## Exercise instructions
The range runs from the line containing "Given: Click the gray minimize window button" through the last line of the material below; retype it exactly, leaving out the pictures.

· · · ·

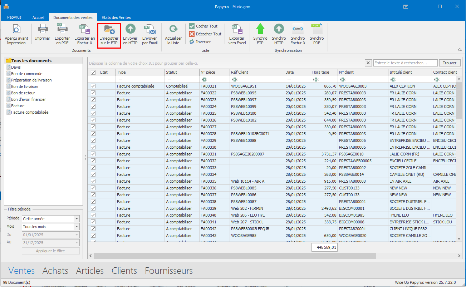Click Décocher Tout button

pos(205,34)
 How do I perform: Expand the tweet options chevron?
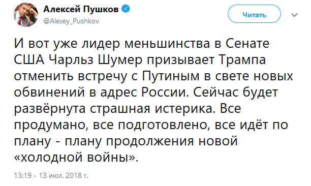pyautogui.click(x=294, y=15)
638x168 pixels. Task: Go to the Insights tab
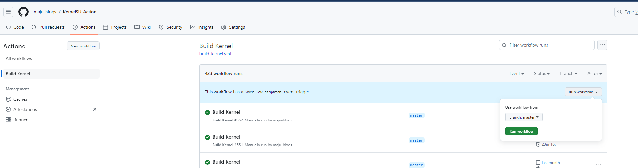point(202,27)
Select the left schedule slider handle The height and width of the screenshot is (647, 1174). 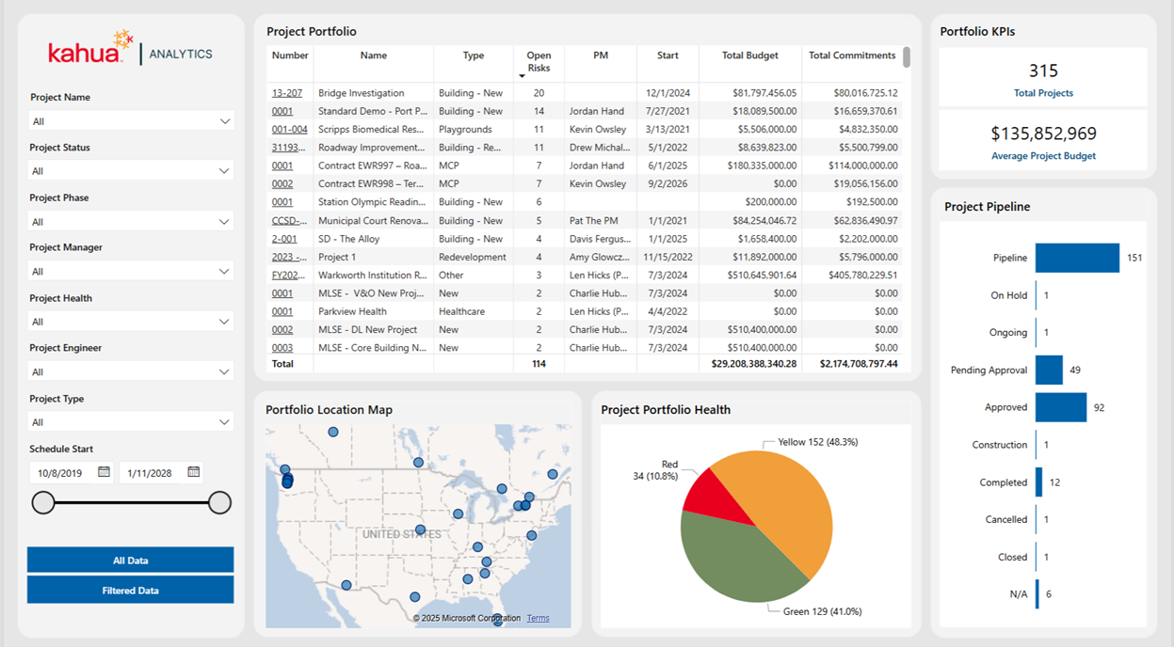[x=43, y=503]
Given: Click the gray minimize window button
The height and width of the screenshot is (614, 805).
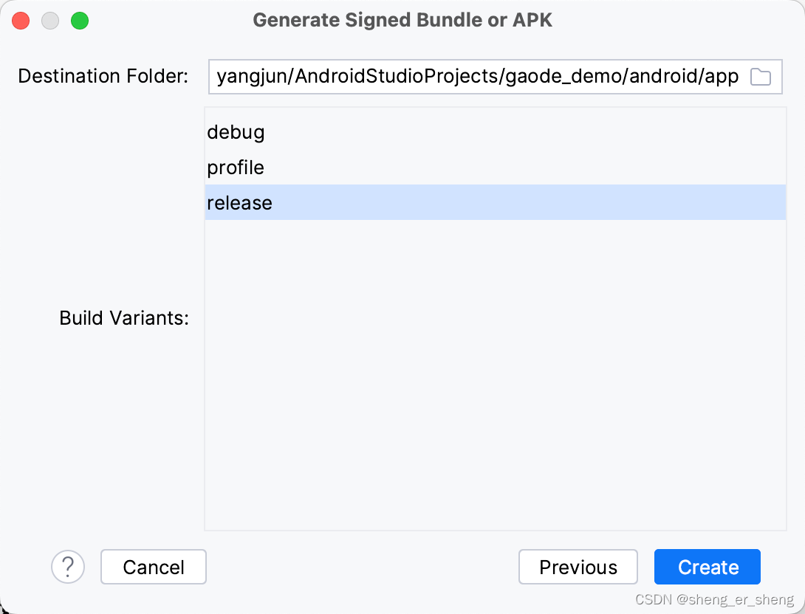Looking at the screenshot, I should [x=50, y=21].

· · · ·

## Response to the exercise
Given: Click the gray minimize window button
The height and width of the screenshot is (614, 805).
Looking at the screenshot, I should [x=50, y=21].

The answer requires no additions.